Lastly, we investigated the pertinence of serial serum CRP levels in infected foot patients. There are also surgical groups that measure in (not yet) infected orthopedic surgeries (especially in arthroplasties [
17]), which is a distinct entity. Follow-up CRP measurements during treatment are informative, but complete normalization is not a mandatory requirement for successful outcome [
27,
28], while, in turn, a normalized C-reactive protein does not rule out chronic periprosthetic joint infections [
29].
5. Conclusions
According tom our single-center composite foot database and two analogue studies [
9,
10] in the diabetic foot, routine CRP samples, at different time points during ongoing therapy for operated SSI in orthopedic foot surgery, failed to predict failures during and after therapy. This practice should be abandoned, because the unnecessary samples are waste of money, inutile phlebotomies for patients and nurses, excessive work-ups, delays in patient transfers, and delayed switch to (more convenient) oral antibiotic medication.
Author Contributions
Conceptualization, L.S.-B. and I.U.; methodology, L.S.-B.; formal analysis, L.S.-B.; investigation, L.S.-B., I.U., R.P.F. and I.Y.; resources, A.V. , P.J. , I.Y., P.R.F. and S.W..; data curation, L.S.-B. , P.J., I.Y. and I.U.; writing—original draft preparation, J.L. and I.U.; writing—review and editing, J.L., P.J., I.U, A.V., and S.W.; visualization, J.L. L.S.-B., I.U, I.Y., A.V, S.W., and I.Y. All authors have read and agreed to the published version of the manuscript.
Funding
This research received no specific funding. L.S.-B. was supported with a grant from the Ministerio de Ciencia, Innovación y Universidades (FPU (18/02768)) and by a mobility grant provided from the Spanish Society of Infectious Diseases and Clinical Microbiology (SEIMC).

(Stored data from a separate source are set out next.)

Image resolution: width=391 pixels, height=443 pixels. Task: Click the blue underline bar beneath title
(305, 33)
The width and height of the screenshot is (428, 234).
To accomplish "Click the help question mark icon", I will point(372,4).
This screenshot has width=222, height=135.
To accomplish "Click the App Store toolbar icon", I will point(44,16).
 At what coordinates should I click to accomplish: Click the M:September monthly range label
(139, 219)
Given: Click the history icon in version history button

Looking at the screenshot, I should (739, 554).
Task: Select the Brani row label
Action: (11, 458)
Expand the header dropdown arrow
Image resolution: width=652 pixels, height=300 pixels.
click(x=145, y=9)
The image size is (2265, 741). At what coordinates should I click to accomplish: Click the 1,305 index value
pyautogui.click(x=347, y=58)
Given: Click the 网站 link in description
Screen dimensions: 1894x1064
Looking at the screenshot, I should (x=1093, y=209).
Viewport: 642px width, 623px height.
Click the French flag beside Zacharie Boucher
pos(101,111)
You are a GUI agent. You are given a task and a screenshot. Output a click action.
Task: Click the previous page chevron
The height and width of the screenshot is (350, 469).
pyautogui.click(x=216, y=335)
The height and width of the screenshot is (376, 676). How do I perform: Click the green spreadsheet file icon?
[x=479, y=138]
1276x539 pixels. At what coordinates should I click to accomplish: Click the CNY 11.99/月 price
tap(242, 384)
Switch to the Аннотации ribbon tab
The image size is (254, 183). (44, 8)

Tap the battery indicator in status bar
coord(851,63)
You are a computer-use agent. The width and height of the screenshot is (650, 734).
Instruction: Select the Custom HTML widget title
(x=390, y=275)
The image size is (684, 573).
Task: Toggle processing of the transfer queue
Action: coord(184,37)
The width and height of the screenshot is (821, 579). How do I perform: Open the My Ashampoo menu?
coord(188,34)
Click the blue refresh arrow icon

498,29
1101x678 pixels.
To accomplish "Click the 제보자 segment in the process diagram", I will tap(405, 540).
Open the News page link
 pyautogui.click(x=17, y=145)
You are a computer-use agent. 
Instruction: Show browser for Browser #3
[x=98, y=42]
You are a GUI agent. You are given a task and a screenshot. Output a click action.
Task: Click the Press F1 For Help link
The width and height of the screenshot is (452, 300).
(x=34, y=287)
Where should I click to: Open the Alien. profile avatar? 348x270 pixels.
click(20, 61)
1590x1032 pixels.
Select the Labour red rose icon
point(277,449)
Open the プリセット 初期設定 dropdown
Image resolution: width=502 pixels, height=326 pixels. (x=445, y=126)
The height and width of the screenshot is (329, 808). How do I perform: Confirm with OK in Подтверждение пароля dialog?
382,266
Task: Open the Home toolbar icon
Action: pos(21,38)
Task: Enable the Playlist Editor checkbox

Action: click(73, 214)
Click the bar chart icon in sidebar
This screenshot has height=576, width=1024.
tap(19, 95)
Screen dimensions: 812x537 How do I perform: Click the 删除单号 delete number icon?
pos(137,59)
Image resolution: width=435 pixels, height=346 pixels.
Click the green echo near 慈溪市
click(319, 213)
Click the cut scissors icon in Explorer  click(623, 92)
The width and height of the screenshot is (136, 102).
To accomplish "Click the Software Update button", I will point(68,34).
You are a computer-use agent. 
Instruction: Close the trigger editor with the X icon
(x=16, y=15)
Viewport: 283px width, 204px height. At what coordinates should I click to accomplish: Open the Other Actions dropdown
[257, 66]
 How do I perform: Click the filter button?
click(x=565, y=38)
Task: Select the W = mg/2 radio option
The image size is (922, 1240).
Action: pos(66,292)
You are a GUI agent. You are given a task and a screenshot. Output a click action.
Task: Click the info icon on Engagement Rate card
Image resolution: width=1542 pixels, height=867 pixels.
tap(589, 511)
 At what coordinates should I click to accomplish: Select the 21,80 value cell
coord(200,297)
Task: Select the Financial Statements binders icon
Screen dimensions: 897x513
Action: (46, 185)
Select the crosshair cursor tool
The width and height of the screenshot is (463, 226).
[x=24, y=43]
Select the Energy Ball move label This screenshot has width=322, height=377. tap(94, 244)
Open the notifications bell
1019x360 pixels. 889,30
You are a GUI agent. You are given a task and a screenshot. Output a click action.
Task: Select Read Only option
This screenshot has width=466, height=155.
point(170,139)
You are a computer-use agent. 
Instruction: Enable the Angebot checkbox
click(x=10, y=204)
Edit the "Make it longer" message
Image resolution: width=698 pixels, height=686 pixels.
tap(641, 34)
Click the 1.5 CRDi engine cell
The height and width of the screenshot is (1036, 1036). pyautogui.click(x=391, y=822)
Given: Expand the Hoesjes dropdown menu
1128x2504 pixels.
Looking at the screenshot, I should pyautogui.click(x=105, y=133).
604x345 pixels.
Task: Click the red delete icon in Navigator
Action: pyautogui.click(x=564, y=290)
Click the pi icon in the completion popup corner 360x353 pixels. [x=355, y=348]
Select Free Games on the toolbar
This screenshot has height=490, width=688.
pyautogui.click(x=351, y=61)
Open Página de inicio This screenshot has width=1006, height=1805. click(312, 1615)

Institutional Review Board Statement
The study was conducted in accordance with the Declaration of Helsinki, and approved by the Institutional Review Board/Ethics Committee of Zurich (BASEC 2022-01755 on 28.10.2022).
Informed Consent Statement
A general informed consent had been obtained from all patients involved in the study.
Data Availability Statement
We might provide anonymized key variables upon a justified scientific request to the last author.
Acknowledgments
The authors thank to the Unit for Clinical Applied Research (UCAR; Ms. Nathalie Kühne and Ms. Corina Früh) for providing the necessary resources for the project.
Conflicts of Interest
The authors declare no conflict of interest.